Whether it be a sound wave; Electromagnetic wave, which includes visible light; or audio wave, waves have four main characteristics we define even in basic discussions. Frequency is how many full cycles of the wave happen per second. This is measured from two identical points on the wave. That may be the peaks, it may be where a wave crosses zero, or it may be a point on the slope.

It is always the same point, so if the rising edge is the first point, the falling point following it is not counted; the next rising edge is the end of that period. The period is the time that cycle takes, usually in some fraction of a second. Wavelength is the physical distance between those identical points, and can range from picometres for the highest frequencies, to kilometres for some of the lowest.

Finally, amplitude is the height of the wave in whatever system it is being measured in. For Alternating Current power, that is volts. Electromagnetic waves may be measured in volts for amplitude, or one of several other units for field strength, energy, and so on. The graph always looks the same. For physical waves like ocean waves, the amplitude is a physical distance in metres.

WHY DO WE NEED TO GENERATE SINE WAVES?

Sine waves are used quite a lot in electronics. A lot of the time, they are generated not so much deliberately, but because that's how many oscillators work naturally. The current surging between a capacitor and inductor in an LC tank circuit, for example, behaves sinusoidally.

Audio waves are also sinusoidal, and while a square wave fed to a speaker will generate sound, it is rarely clean-sounding. Incidentally, the speaker still moves somewhat sinusoidally, because of the mass of the speaker and its inertia shaping the square wave.

Sine waves are useful in testing audio systems and radio systems, and others besides. So, the two most common reasons to deliberately generate a sine wave are as a specific sound generator, or as a test signal.

Next month, we are going to examine some component test circuits which make use of a sine wave and an oscilloscope to determine the properties of unknown components. Some methods of generation are more complex than others. Some are just more accurate, while some are cheap and easy while being far from perfect.
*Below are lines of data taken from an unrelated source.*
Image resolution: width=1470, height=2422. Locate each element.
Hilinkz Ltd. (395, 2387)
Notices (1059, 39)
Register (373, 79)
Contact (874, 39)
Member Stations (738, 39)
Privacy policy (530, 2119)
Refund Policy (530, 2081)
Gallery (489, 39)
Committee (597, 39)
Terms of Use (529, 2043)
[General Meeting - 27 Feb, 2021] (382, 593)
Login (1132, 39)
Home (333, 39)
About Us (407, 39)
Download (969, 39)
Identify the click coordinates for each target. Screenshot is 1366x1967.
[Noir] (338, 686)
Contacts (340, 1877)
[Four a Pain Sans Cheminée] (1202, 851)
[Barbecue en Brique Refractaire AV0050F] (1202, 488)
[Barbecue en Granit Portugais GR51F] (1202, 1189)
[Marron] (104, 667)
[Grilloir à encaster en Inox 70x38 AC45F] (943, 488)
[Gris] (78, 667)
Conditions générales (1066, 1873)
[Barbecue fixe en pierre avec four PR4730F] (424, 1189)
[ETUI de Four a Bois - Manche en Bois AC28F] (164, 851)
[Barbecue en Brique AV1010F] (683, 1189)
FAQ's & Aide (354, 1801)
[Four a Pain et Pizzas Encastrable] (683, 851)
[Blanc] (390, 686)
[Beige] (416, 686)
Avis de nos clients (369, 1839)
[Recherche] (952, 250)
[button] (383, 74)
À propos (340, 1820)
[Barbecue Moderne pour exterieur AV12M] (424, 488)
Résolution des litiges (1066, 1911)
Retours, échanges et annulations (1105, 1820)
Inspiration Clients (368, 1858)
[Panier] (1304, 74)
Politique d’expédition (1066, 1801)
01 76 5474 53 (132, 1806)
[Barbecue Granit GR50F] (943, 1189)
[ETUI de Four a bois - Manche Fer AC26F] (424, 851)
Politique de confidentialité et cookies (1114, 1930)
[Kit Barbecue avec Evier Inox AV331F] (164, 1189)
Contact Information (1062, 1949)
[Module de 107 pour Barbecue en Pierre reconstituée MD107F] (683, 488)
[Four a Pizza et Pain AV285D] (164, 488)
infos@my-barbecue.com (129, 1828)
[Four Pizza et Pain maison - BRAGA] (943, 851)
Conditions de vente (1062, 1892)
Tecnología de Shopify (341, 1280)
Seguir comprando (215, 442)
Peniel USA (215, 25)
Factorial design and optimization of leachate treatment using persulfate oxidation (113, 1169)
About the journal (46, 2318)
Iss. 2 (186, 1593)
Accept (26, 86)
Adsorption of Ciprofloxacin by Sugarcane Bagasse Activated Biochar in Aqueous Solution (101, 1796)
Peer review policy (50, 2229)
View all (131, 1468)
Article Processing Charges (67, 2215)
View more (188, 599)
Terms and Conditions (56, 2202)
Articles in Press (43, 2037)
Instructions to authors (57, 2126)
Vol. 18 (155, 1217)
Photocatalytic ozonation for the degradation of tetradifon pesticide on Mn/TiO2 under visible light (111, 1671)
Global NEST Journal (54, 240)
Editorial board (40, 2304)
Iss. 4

What one is the 'best' one depends on what you need to achieve, and how much you have to spend on achieving it.

One thing to note is that some circuits suit certain frequency ranges better than others. Even the dedicated test equipment may not respond high enough for a given need, so always check the specifications. Because we have covered so many methods in one article, there isn't necessarily space to go into serious depth in some cases.

We've tried to cover what is needed, with enough information for you to know what to look for to research further if needed. The reality is that if you need a sine wave generator circuit that can produce, say, 3GHz, you're probably not learning anything new from this article anyway!

METHOD 1: BUY A FUNCTION GENERATOR

The easiest, but most expensive method of generating a sine wave is to buy a function generator. Function generators are highly versatile, and can generate much more than sine waves. They can, at the lower end, generate sine, square, triangle, and sawtooth (ramp) waves. As you climb the product ladder, you can find things like arbitrary waveforms (where you define the points and can make an array of non-linear waves that may not even conform to an algebraic pattern), combine waves, and a host of other features.

Some time ago, we finally got around to buying one of our own. We didn't go too far up the ladder, but didn't buy the cheapest, either. Ours has two outputs, plus a pulse output. Frequency, amplitude, phase, and DC offset can all be specified for each of two individual waveforms. It can be made to sweep across a range of signals repeatedly, or continuously emit one frequency.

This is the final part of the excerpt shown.